Meta May Be Generating 10% Of Its Revenue from High-Risk Ads, Gambling Included

Meta May Be Generating 10% Of Its Revenue from High-Risk Ads, Gambling Included

Summary

Reuters reviewed internal documents from 2021–2025 and reports that roughly 10% of Meta’s advertising revenue may come from “high-risk” ads — including illegal gambling and scam-linked sites. These ads reportedly receive billions of views across Facebook and Instagram and could be generating about $7 billion. The documents suggest many of these adverts are not automatically flagged by Meta’s systems despite high fraud risk, and that cracking down quickly could hit the company’s bottom line.
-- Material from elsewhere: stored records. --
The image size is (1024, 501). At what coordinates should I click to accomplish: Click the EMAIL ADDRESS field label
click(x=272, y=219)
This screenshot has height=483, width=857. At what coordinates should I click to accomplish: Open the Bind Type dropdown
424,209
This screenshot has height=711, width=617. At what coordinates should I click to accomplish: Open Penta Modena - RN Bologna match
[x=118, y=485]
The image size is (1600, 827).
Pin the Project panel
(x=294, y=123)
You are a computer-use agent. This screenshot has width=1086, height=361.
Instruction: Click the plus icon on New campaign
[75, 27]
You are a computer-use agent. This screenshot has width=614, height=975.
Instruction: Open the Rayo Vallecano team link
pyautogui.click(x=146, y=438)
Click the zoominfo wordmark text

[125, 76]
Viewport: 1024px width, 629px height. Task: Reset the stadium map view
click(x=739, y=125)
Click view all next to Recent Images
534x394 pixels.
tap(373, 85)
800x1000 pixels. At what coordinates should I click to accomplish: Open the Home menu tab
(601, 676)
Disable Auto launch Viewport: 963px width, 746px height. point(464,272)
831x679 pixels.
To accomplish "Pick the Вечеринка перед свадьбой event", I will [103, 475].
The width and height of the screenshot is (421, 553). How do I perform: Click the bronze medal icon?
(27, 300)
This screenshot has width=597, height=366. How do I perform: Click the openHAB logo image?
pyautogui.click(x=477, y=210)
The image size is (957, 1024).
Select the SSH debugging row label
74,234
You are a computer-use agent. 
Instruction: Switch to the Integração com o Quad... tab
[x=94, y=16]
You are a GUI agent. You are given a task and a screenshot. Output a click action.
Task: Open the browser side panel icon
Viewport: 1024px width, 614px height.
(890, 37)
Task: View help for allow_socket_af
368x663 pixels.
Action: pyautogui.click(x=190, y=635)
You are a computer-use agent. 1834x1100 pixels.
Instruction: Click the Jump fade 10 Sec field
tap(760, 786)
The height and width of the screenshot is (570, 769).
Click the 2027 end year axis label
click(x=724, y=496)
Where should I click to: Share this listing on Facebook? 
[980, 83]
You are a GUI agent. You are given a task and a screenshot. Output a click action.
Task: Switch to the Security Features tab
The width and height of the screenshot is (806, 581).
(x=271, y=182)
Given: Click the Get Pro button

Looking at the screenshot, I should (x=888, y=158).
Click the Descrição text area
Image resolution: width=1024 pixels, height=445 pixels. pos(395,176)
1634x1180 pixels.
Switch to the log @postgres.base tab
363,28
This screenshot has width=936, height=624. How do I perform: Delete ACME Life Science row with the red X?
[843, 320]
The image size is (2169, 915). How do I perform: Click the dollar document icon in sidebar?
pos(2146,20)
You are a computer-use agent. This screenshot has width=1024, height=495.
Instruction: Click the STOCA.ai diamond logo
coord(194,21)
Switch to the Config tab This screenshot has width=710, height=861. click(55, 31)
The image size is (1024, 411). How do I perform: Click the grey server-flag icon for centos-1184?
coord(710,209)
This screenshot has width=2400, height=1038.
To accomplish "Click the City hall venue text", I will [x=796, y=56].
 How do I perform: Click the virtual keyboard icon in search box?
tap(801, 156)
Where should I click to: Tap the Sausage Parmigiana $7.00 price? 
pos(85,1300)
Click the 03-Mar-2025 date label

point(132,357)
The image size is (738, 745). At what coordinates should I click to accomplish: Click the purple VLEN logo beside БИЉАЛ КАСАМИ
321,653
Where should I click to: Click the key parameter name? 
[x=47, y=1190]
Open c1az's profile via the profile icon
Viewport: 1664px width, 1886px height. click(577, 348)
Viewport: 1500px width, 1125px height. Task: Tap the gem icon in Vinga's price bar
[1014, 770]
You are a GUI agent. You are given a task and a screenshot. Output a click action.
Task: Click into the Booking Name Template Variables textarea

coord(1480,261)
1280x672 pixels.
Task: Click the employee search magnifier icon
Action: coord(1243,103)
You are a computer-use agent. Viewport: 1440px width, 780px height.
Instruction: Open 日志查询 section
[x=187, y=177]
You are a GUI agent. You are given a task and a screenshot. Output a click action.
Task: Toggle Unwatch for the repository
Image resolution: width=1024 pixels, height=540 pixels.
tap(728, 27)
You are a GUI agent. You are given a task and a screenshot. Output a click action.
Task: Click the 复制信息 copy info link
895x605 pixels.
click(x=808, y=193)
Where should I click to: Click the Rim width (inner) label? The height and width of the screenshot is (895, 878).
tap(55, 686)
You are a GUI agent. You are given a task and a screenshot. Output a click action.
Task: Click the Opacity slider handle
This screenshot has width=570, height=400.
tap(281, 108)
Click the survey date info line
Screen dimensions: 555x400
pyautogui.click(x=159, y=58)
Meta responded saying the review was a preliminary assessment to guide integrity investments and that the company is committed to fighting fraud and scams. Reuters also notes Meta found it easier for scammers to advertise on its platforms than on Google, and that while Meta plans to cut such revenue streams (sexual services, fake health products, scams, gambling), it is cautious about doing so abruptly.

Key Points

  • Reuters’ review of documents (2021–2025) estimates ~10% of Meta’s ad revenue ties to “high-risk” ads, potentially around $7bn.
  • High-risk categories include illegal gambling, scams, fake health products and sexual services.
  • Many ads with a high likelihood of fraud reportedly bypass Meta’s automatic flagging systems.
  • Meta says the assessment was to validate planned integrity investments and denies deliberately tolerating harmful ads.
  • Internal findings indicated it is easier to run scam adverts on Meta platforms than on competitors such as Google.
  • Meta is reportedly wary of an abrupt cut-off of this revenue stream despite plans to reduce it.

Context and Relevance

This story matters because it highlights the tension between platform monetisation and user protection. Regulators, advertisers and public-interest groups are increasingly scrutinising how social platforms police harmful or illegal adverts. For the gambling and iGaming sectors, the revelation raises questions about ad placement, compliance and the ethical responsibilities of ad networks.

For investors and industry watchers, the figures — if accurate — indicate a material revenue exposure that could influence policy, regulation and Meta’s future ad-moderation strategy. For regulators and campaigners, it underlines why stronger oversight and clearer ad rules may be required.

Why should I read this?

Quick heads-up: if you care about where online ad cash comes from (and who it harms), this is worth five minutes. It flags a big chunk of Meta’s income tied to dodgy ads and shows why platforms, regulators and advertisers are about to have a proper row. Useful if you work in compliance, advertising, gambling or just want to know where the money flows.

Author style

Punchy: This isn’t just another tech story — it’s a potentially major accountability issue. If the Reuters figures hold up, they amplify why platform moderation and ad transparency aren’t optional. Read the detail to understand the commercial trade-offs Meta faces and the regulatory pressure coming its way.